Расследование Великого Штаба прерывается импровизированным нападением армии Нумары под предводительством генерала Каканаса. Каим, Сет и Янсен взяты в плен на борту «Белого удава». Находясь в тюрьме, Каиму снится еще один кошмар, похожий на предыдущий, на этот раз показывающий Каима и женщину, плачущую после прыжка девушки, и темную фигуру вдалеке. Янсен использует волшебный кристалл, который стирает память жертвы и был дан ему Гонгорой, на охранника, чтобы сбежать из их камеры (хотя ему было приказано использовать его на Каиме или Сете, если их воспоминания начали возвращаться).Во время побега к Сету возвращаются воспоминания о королеве Нумары, вспоминая, что когда-то они были друзьями. Их попытка побега терпит неудачу, но они освобождаются, как только достигают Нумары. Каканас надеется, что, освободив их и тайно следуя за ними, они приведут Нумару к дополнительной информации об Ухре и Великом Посохе. Каканас настаивает на том, чтобы Нумара готовился к войне против Ухры, и начинает готовиться к войне, к большому недовольству желаний Мина, который хочет оставаться в изоляции.

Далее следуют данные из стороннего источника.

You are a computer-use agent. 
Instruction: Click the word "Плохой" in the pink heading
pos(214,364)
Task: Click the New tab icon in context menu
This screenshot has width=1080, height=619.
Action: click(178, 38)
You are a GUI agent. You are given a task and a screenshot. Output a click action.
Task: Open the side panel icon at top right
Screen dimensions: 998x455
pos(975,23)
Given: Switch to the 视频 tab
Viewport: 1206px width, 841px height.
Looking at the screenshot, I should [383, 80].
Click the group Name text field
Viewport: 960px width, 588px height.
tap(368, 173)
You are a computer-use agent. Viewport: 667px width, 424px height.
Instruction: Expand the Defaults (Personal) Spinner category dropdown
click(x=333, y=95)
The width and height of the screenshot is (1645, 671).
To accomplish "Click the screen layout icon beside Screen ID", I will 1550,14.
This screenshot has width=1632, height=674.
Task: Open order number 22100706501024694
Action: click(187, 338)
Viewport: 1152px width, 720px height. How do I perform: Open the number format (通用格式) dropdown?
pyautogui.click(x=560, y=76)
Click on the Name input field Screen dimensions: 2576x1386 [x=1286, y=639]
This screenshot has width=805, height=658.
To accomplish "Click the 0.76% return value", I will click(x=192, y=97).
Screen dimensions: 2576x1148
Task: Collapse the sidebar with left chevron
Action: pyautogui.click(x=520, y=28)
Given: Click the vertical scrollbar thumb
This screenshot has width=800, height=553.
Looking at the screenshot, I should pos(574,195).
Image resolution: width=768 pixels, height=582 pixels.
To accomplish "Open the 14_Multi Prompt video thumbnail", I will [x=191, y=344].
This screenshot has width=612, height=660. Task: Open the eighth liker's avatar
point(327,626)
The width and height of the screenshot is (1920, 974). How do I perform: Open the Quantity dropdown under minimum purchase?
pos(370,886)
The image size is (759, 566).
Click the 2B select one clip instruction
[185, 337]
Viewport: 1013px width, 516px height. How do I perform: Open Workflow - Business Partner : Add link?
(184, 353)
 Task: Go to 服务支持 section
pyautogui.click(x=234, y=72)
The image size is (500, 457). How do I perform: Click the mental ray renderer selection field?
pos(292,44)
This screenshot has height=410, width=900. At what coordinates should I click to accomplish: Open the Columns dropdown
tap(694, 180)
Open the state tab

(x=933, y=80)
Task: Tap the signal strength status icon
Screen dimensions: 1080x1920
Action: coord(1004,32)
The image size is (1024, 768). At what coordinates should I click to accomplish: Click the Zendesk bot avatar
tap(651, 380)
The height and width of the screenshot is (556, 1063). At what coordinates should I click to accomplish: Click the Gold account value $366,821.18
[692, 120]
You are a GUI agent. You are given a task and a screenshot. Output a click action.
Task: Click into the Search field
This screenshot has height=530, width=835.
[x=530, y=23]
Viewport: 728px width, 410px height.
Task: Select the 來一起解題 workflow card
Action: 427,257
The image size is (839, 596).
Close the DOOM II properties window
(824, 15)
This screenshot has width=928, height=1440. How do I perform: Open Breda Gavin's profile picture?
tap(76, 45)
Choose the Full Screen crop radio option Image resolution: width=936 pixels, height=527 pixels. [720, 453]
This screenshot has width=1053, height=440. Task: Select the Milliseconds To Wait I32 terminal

Затем Каим, Сет и Янсен встречают Кука и Мака на цветочном поле, называемом нежной флорой, на окраине Нумары.Отбиваясь от солдат, издевавшихся над детьми, их приглашают в детский дом. Несколько воспоминаний возвращаются к Каиму, когда он встречает очень больную мать детей, Лирум. Лирум оказывается дочерью Каима, которая теперь физически старше Каима. Она также была девушкой во сне Каима, и женщина из этих снов оказалась Сарой, женой Каима и матерью Лирум. Каим также помнит, что Гонгора была темной фигурой. К сожалению, Лирум уже некоторое время была очень больна и находилась на смертном одре, когда прибыл Кайм.Увидев отца в последний раз, Лирум уходит из жизни, доверив своих детей Каиму. Каим понимает, что Гонгора несет ответственность за его потерянные воспоминания, и что Сара тоже бессмертна. Восстановив часть своей памяти, Каим решает отправиться на поиски Сары.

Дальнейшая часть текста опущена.